Politics of a Portlander
    "(Bush's) latest budget includes new tax breaks, like provisions to let people who make more than $100,000 take bigger write-offs for dependents and to allow wealthy investors to shelter more investments. The nation can't afford this, financially or morally: we cannot balance the budget on the backs of workers, the elderly and our children." NY Times.
     The CBO added that over the longer term, the deficit would soar to a cumulative $2.6 trillion over 10 years under the Bush plan, compared with the $980 billion shortfall the CBO had forecast without the proposal.
     "Over the 2006-2015 period, the president's proposals would increase the total deficit by an estimated $1.6 trillion," CBO said.
     Bush's plan to extend certain tax cuts is the main reason for a loss of $1.4 trillion in revenues under his budget plan, the CBO said.
     The agency had also been expecting the deficit to turn to a small surplus in 2012 under current policies, but that would disappear under Bush's plan.
     The CBO also noted that Bush's 2006 budget, which only covers five years, did not include any estimates for the cost of adding private accounts to Social Security, the wars in Iraq and Afghanistan, or other new expenses. Estimates say that Social Security could cost $2 trillion over 10 years and we have been spending over $90B a year on the wars, which the Bush administration continues to insist must go on indefinitely.
     I continue to believe that our representatives need to point out that our national debt and the deficit are national security issues, because our debt is held by other nations that could at any moment call that debt and put our economy at risk. As the Bush administration grows these deficits the dollar declines and the likelihood that foregin nations that hold our debt will ask America to pay their obligations. This is much more urgent than the issue of Social Security, where are obligations are secured intil at least 2042.

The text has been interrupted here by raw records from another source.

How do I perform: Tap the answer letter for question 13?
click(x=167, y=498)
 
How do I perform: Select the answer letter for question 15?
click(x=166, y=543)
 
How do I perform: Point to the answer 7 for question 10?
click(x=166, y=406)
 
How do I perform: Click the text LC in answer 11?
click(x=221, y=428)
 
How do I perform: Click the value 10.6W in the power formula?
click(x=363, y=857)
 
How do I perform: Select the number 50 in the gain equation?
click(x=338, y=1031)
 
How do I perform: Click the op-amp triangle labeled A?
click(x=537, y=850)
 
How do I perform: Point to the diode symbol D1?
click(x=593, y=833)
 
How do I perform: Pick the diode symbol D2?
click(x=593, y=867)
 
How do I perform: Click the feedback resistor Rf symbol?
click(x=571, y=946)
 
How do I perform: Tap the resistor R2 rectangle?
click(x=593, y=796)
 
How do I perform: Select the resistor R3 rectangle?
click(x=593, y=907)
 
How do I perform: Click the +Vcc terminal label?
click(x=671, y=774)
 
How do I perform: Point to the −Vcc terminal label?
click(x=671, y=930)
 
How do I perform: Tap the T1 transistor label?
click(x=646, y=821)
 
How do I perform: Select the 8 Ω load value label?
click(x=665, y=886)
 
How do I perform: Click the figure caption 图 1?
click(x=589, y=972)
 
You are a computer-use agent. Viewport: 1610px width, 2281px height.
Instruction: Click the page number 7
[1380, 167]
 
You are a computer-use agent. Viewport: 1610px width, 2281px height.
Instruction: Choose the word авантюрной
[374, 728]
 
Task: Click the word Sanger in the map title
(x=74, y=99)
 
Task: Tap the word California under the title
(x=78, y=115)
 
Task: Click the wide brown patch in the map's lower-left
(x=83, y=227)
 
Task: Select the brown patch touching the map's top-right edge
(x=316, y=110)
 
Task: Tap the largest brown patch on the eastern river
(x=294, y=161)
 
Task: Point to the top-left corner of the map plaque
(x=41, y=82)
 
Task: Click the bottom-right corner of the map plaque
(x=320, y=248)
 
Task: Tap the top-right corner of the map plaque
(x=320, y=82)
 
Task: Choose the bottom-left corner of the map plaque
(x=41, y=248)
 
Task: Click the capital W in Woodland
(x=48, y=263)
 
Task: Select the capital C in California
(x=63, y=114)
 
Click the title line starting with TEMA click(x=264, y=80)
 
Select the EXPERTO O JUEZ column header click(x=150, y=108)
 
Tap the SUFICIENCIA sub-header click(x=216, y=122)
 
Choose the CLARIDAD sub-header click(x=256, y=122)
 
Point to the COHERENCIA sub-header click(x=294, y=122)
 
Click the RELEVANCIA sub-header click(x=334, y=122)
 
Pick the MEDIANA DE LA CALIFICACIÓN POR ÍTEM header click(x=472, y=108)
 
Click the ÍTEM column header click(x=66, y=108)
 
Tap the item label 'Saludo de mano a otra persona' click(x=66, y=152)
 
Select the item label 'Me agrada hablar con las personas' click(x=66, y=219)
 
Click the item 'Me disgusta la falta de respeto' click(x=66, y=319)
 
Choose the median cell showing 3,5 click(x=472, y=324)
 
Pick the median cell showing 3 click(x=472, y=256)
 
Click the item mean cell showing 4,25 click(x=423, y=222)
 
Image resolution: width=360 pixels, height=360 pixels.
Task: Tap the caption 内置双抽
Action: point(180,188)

     So rollback the tax cuts Bush created for people whose income is over $200,000 a year to balance our budget and begin to reduce our national debt. Close tax loopholes for companies that ship jobs overseas. And in 2004 the Bush administration gave tens of billions of dollars to only the richest corporations in America by telling them they didn't have to pay taxes on taxable profit that was made by using cheap labor overseas.
     Voters need to force our government to return to the American values of protecting the individuals that make this country great, not the corporations that perpetuate corruption in government as well as business.